WORK ITEM | Repeat only what runs from the line with "At what coordinates" through the last line of the data below, both included, keeping every word as it is and leaving out the pictures.

/---

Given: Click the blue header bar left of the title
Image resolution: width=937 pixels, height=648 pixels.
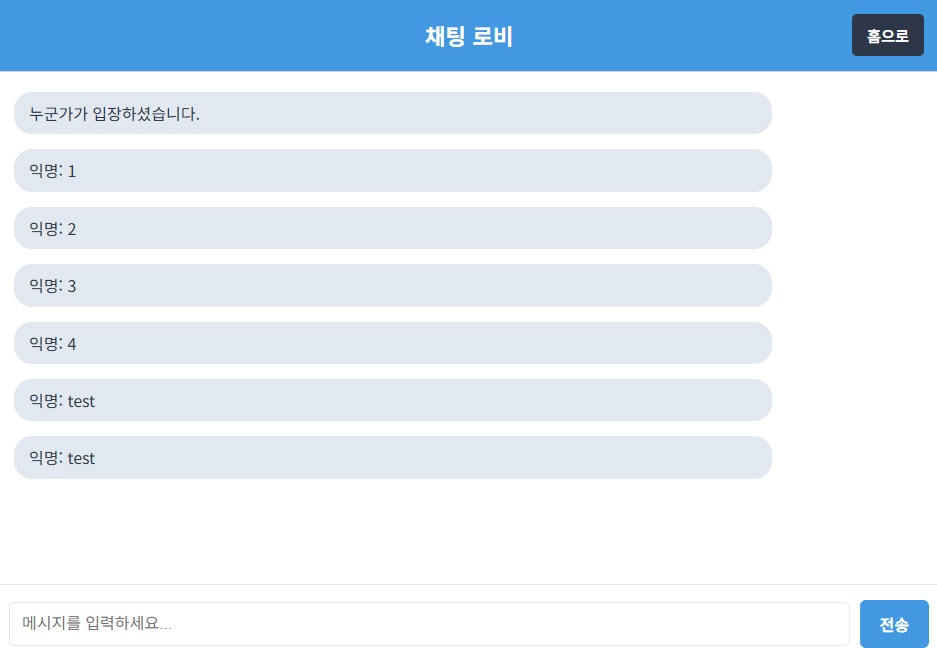Looking at the screenshot, I should pyautogui.click(x=209, y=35).
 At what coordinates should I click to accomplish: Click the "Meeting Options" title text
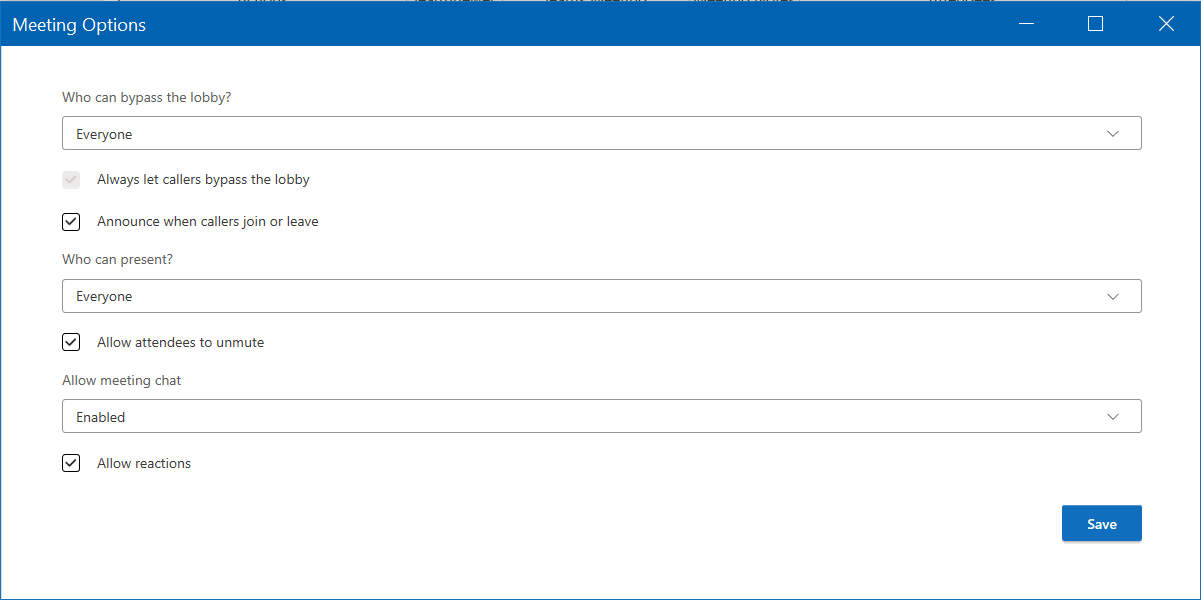coord(78,24)
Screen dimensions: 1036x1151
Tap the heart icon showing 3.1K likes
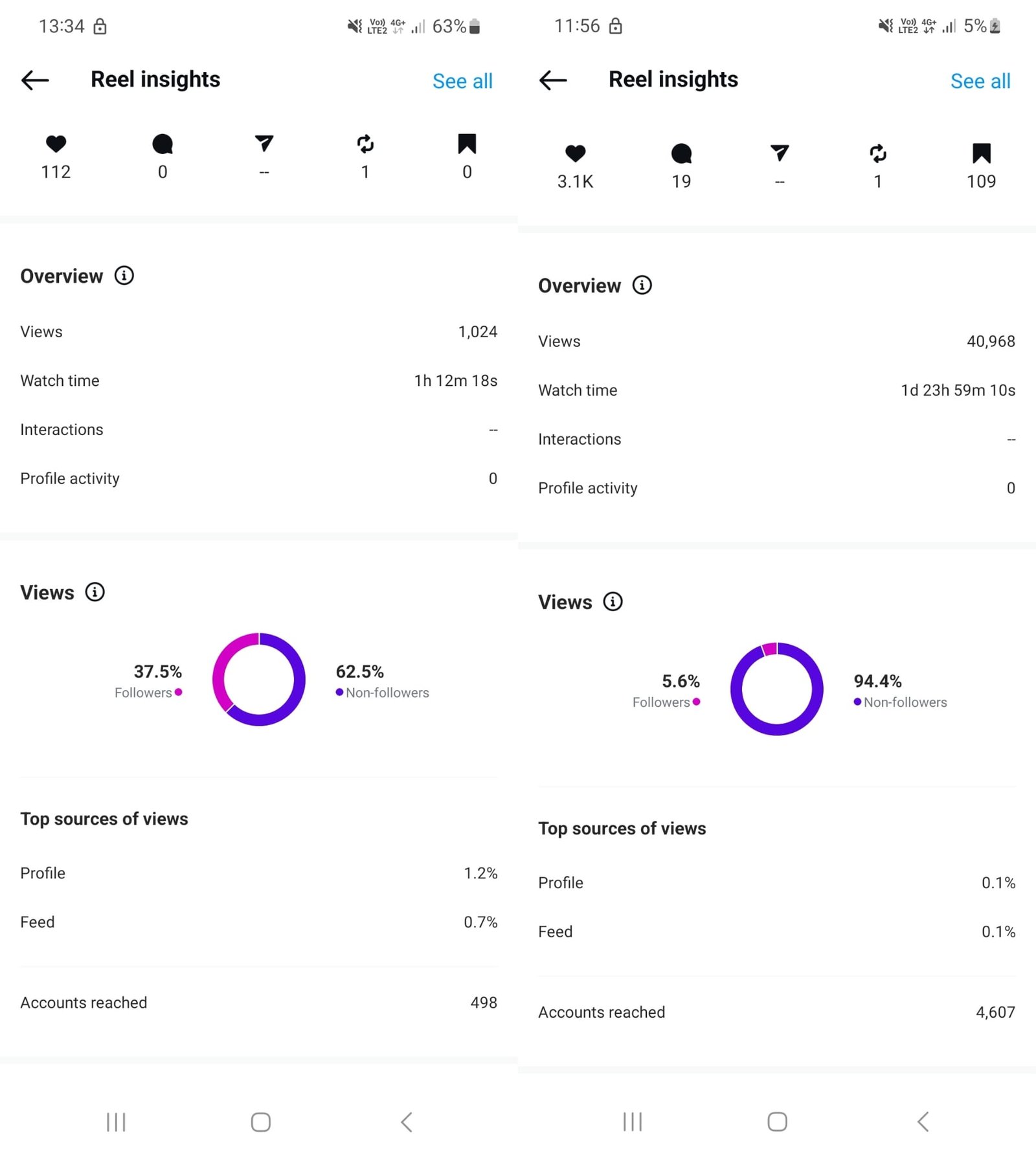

\---

RESPONSE FOR THIS EXERCISE |
 At what coordinates should I click to accomplish: Click the "Meeting Options" title text
coord(78,24)
Screen dimensions: 1036x1151
Tap the heart icon showing 3.1K likes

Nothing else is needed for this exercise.